Figure 2. Filtering out interface diversity introduced by homomers.

Assume you want to compare an interface Px-Py in complex 1 to the interfaces in complex 2. Usually, you will calculate two similarities (0.1 and 0.6), because there are two Px-Py interfaces in complex 2. Looking for homomers, you will find the two sequence identical Px chains in complex 2 interacting and connecting the two Px-Py interfaces. Now, you can correct the comparison by using only the one best match (0.6). The comparisons of the “worse” alternatives are discarded.

Figure 3. Faces are similar yet different.

For two different ways to measure interface similarity - Face Position Similarity [A] and L_rms [B] - we present the similarity distribution for all interfaces. The rightmost interval shows largely identical faces, the leftmost completely different faces. For each similarity range and measure, there are three bars: one for each type of sequence divergence (D-SameSeq to D-Interolog). For example, Face Position Similarity finds about 7% of all the interface similarities at D-SameProt to fall in the range 0.0–0.1, i.e. suggests in 7% of the cases completely different outcomes when experimentally measuring the same interaction again. The error bars show standard errors and are explained in Section S1.3 in Text S1. The inlet displays the cumulative distribution giving the fraction of all similarities that differ by a certain value. For instance, 21% of all interface comparisons result in a value above 2 Å according to the L_rms in D-SameProt. In these cases, the two smaller proteins are clearly not in the same position after superimposing the two larger proteins.

Figure 4. Three typical interactions exhibiting surprising variety.

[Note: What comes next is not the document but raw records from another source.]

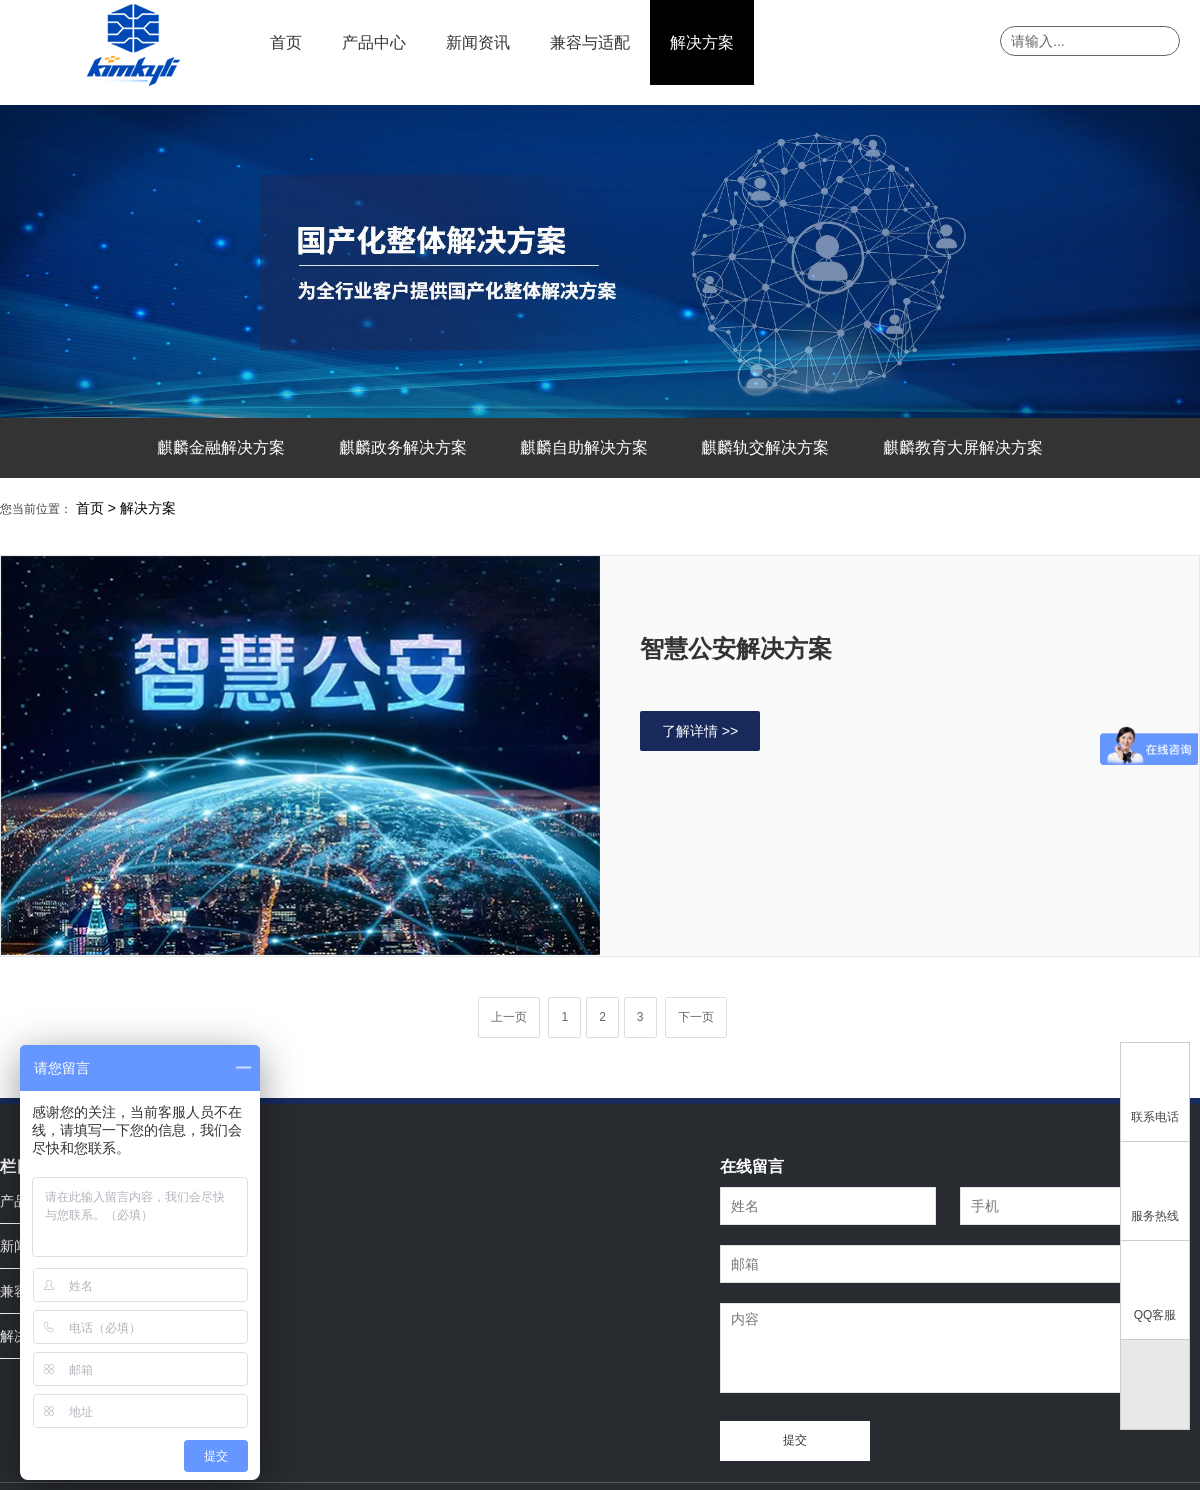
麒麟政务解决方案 (403, 447)
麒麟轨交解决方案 (765, 447)
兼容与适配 (590, 42)
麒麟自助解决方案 (584, 447)
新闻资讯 (478, 42)
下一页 (696, 1017)
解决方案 (702, 42)
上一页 (509, 1017)
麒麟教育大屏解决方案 (963, 447)
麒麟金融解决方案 (221, 447)
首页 (286, 42)
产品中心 (374, 42)
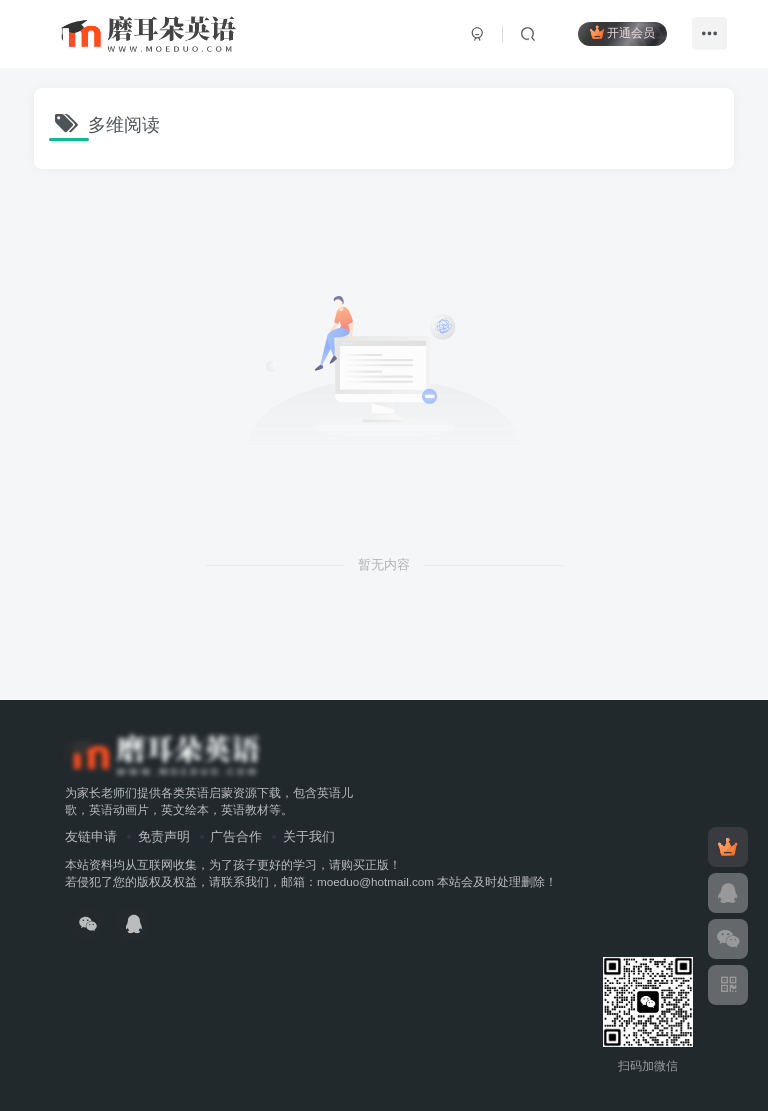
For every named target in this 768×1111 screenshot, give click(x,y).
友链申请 (91, 836)
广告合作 (236, 836)
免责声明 (164, 836)
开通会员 (622, 32)
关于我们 (309, 836)
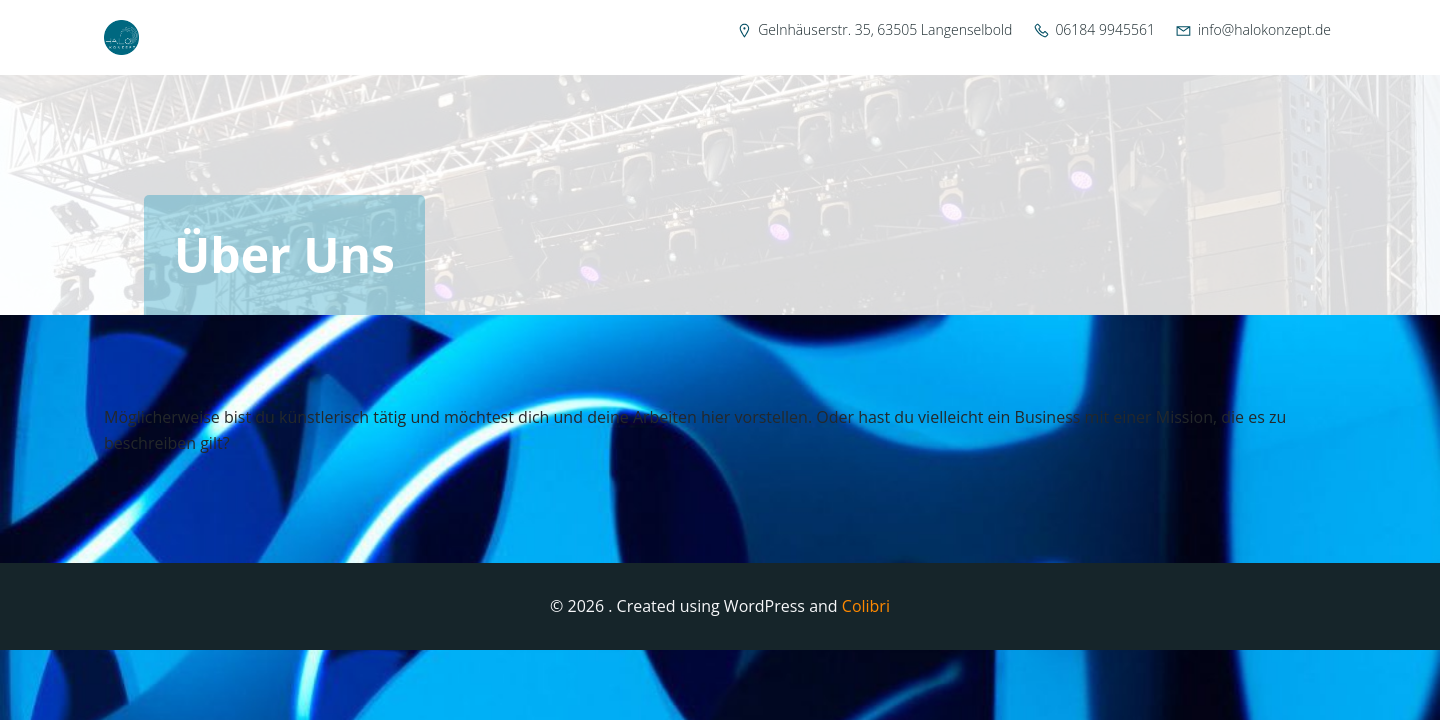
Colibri (866, 606)
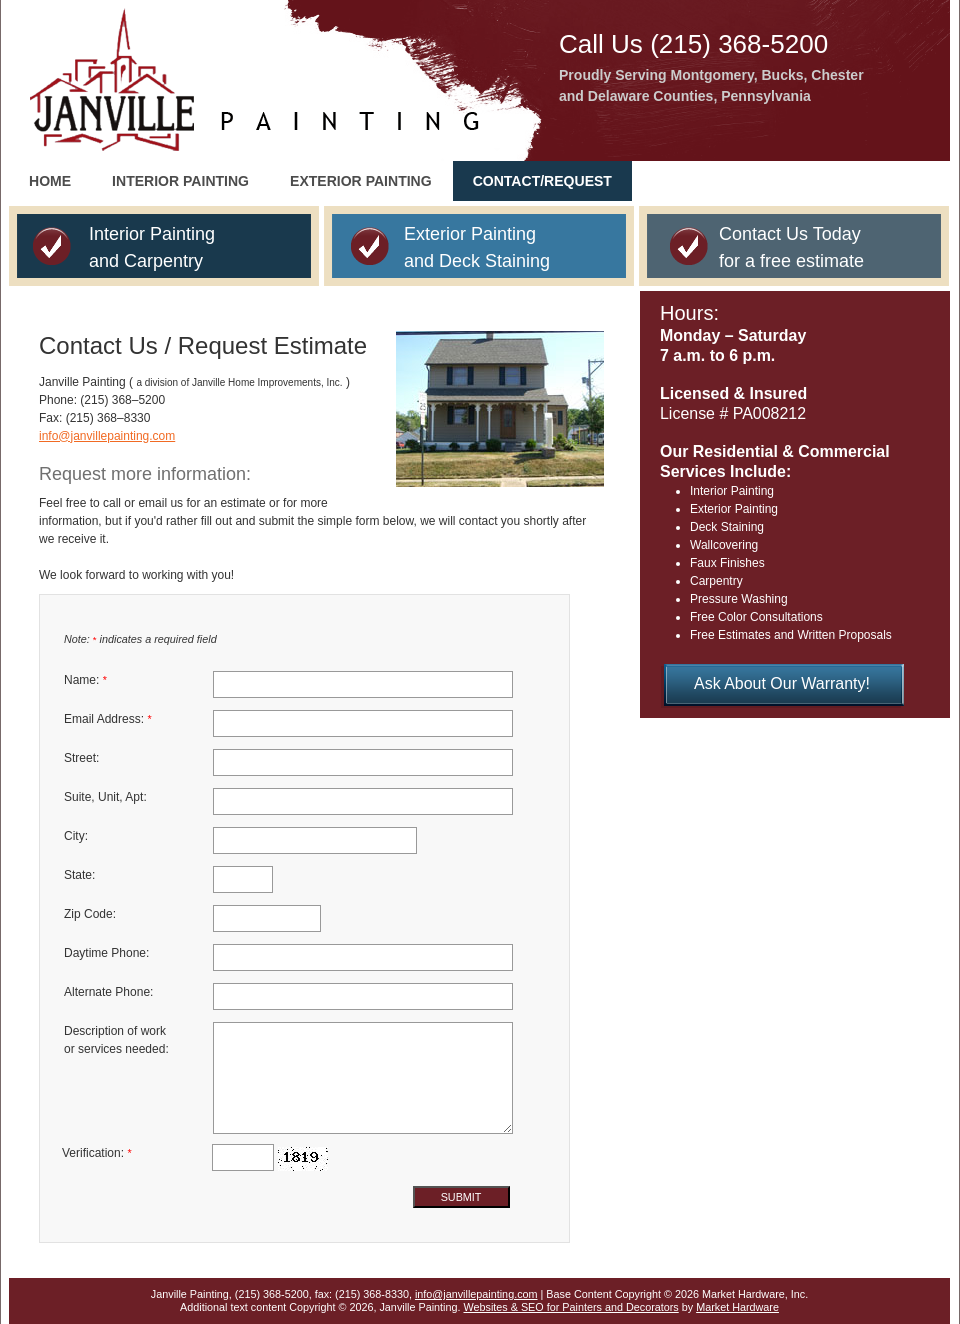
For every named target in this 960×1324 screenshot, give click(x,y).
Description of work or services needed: (116, 1040)
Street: (81, 758)
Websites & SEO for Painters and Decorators (571, 1307)
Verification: (97, 1153)
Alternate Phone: (108, 992)
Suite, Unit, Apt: (105, 797)
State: (79, 875)
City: (76, 836)
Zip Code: (90, 914)
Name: (85, 680)
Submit (461, 1197)
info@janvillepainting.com (107, 436)
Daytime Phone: (106, 953)
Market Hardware (737, 1307)
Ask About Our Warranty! (782, 683)
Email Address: (108, 719)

(A) Protein ‘ras’ binds to ‘son of sevenless’ (1NVV): alternative binding for sequence-identical pairs of proteins and without a multimeric context; the lower left panel shows the residues of the two interfaces in purple and red. (B) Natural dimeric interactions between proteins from the protein kinase and cyclin families (interface copy number 1; e.g. 1OI9). Cyclin chains (green) have been structurally aligned and superimposed. Protein kinases (cyan and blue) were subject to the same geometric translations. The blue chain has a recently discovered outlier interface (see text). (C) Superimposition of entire sequence-identical F1-ATPase complexes. Complexes were aligned and superimposed with the gamma chains (green). Alpha (orange) and beta (cyan) subunits were subject to the same geometric translations. In the main panel, we look at the complexes from the top. The inlet displays an interaction between a beta and a gamma subunit from the side.